In comparative genomics, orthologs are used to transfer annotation from genes already characterized to newly sequenced genomes. Many methods have been developed for finding orthologs in sets of genomes. However, the application of different methods on the same proteome set can lead to distinct orthology predictions.
We developed a method based on a meta-approach that is able to combine the results of several methods for orthologous group prediction. The purpose of this method is to produce better quality results by using the overlapping results obtained from several individual orthologous gene prediction procedures. Our method proceeds in two steps. The first aims to construct seeds for groups of orthologous genes; these seeds correspond to the exact overlaps between the results of all or several methods. In the second step, these seed groups are expanded by using HMM profiles.

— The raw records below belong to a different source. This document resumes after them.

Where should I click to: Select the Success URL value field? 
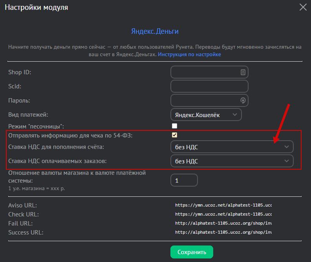click(223, 232)
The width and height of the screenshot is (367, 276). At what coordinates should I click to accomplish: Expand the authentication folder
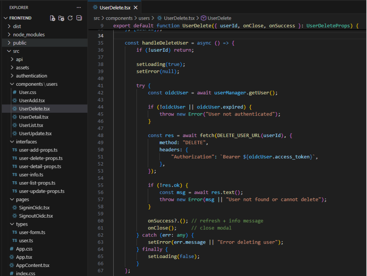(31, 76)
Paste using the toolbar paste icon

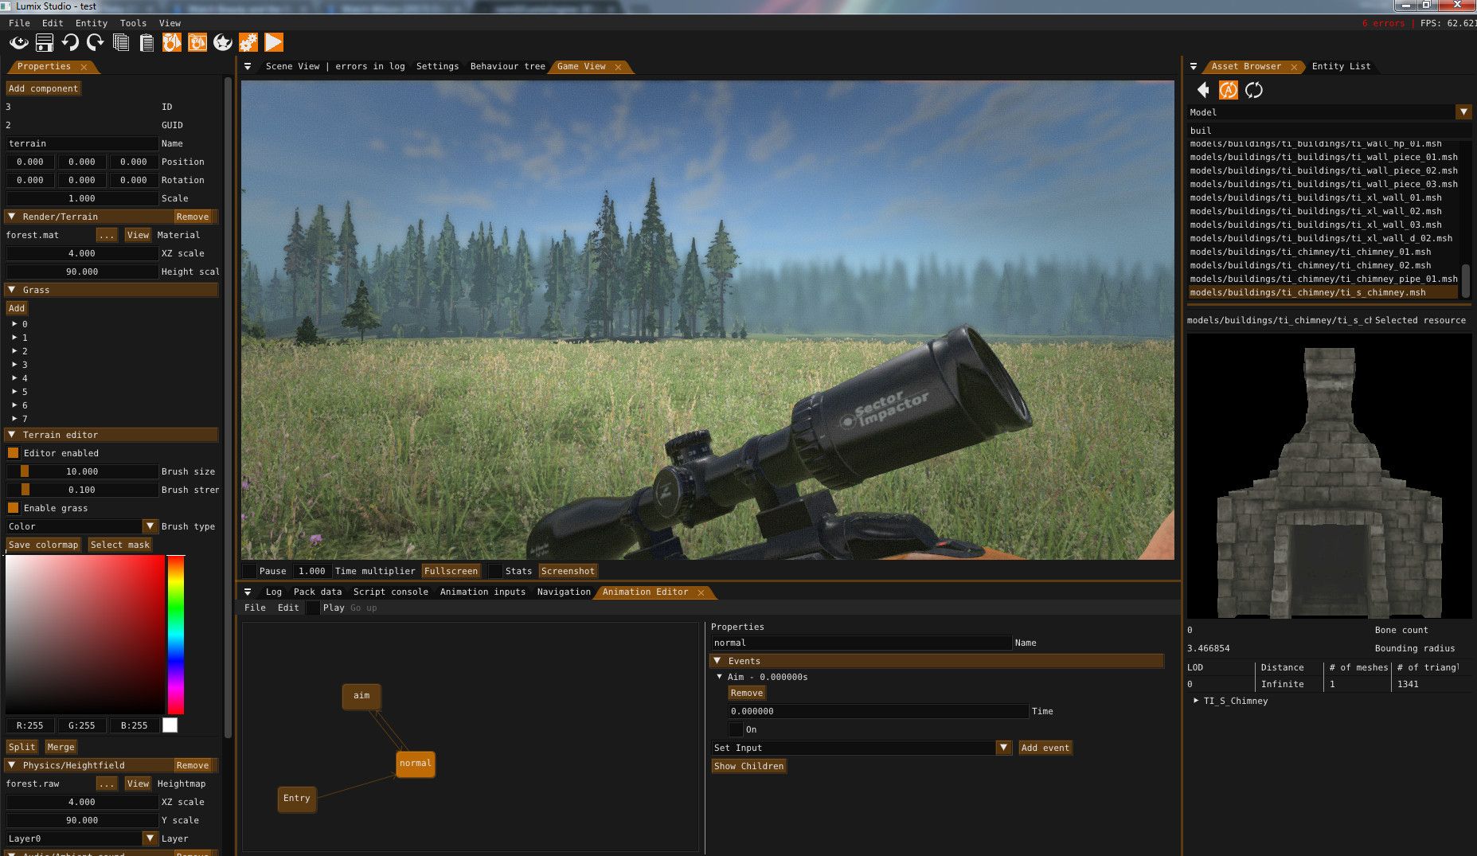[x=147, y=43]
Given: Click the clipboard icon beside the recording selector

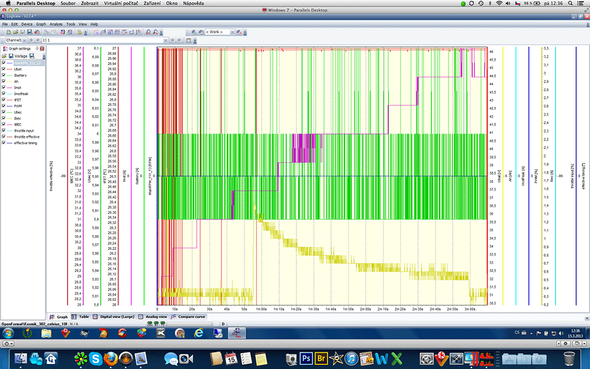Looking at the screenshot, I should tap(189, 40).
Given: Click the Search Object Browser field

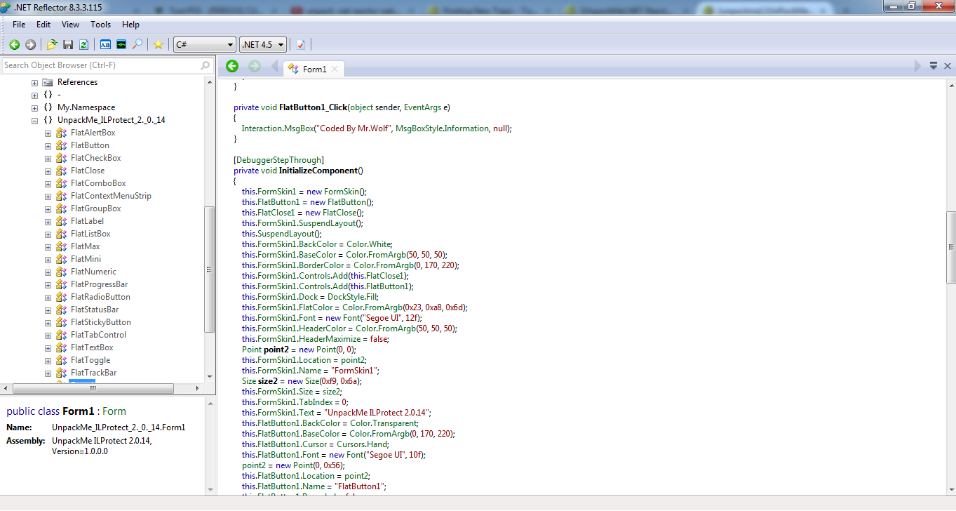Looking at the screenshot, I should [100, 65].
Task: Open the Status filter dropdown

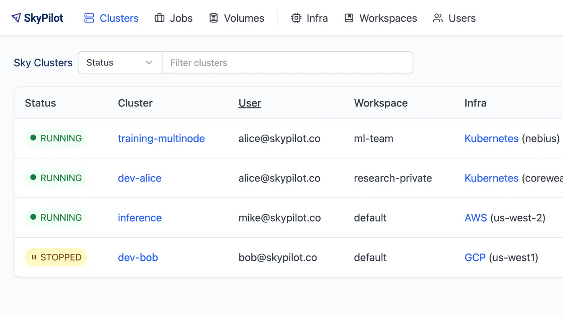Action: pyautogui.click(x=120, y=63)
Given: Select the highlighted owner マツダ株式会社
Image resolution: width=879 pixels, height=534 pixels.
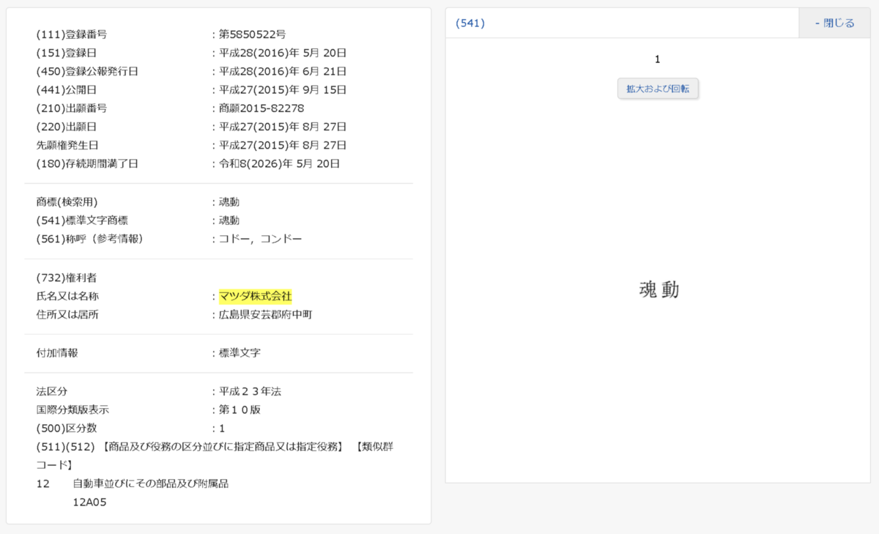Looking at the screenshot, I should click(x=257, y=296).
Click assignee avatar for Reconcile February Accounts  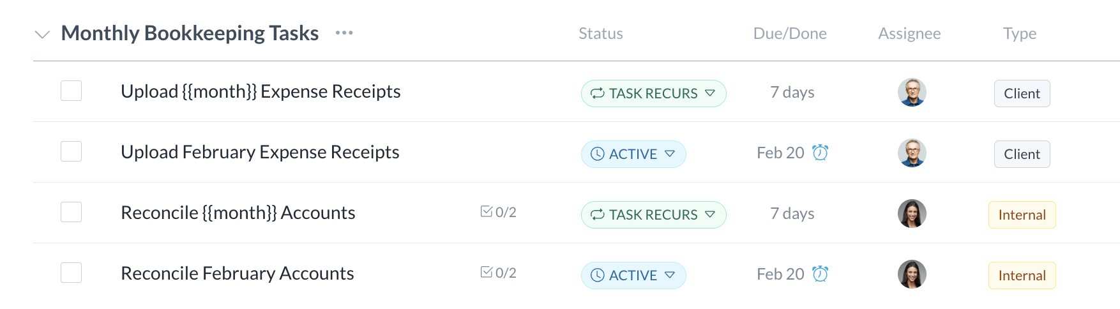click(912, 275)
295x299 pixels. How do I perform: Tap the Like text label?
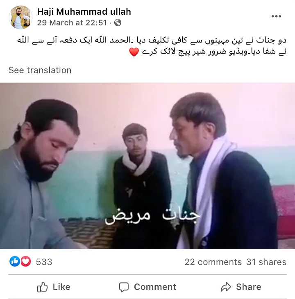coord(61,287)
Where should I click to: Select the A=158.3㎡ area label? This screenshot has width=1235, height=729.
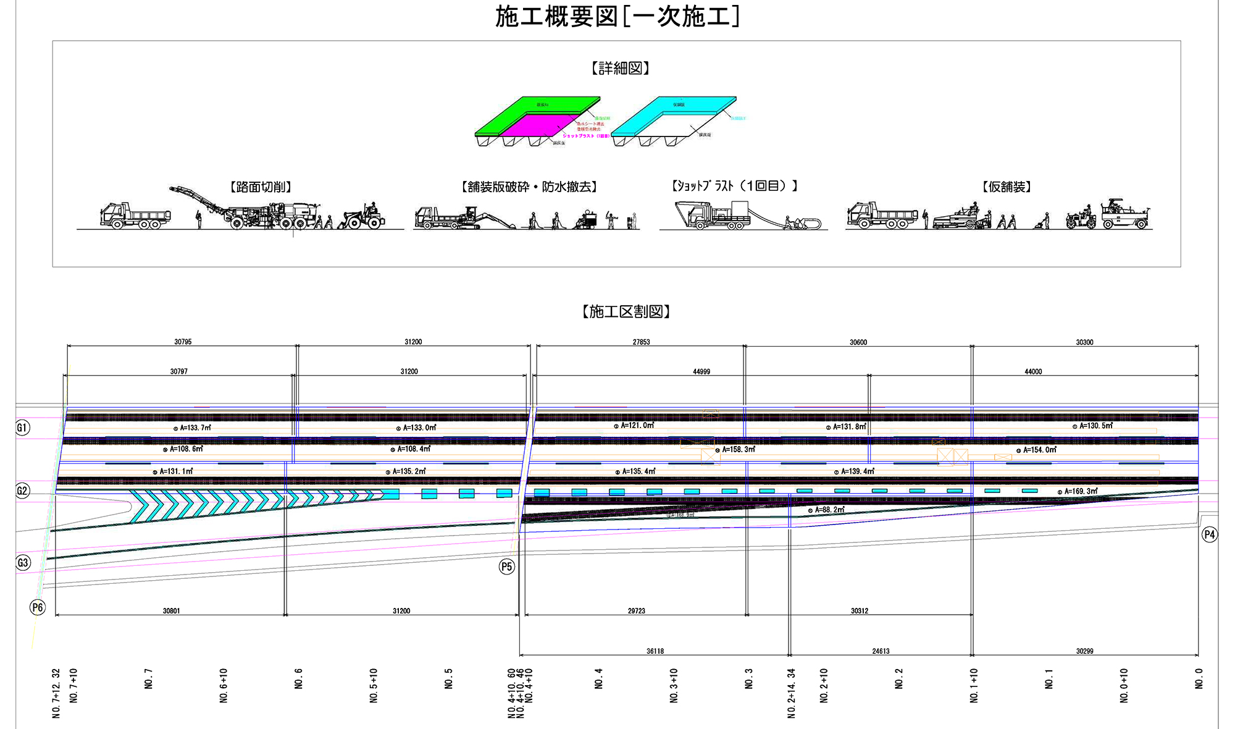pyautogui.click(x=739, y=450)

We evaluated our method on two standard reference benchmarks, OrthoBench and Orthology Benchmark Service. Our method presents a higher level of accurately predicted groups than the individual input methods of orthologous group prediction. Moreover, our method increases the number of annotated orthologous pairs without decreasing the annotation quality compared to twelve state-of-the-art methods.
The meta-approach based method appears to be a reliable procedure for predicting orthologous groups. Since a large number of methods for predicting groups of orthologous genes exist, it is quite conceivable to apply this meta-approach to several combinations of different methods.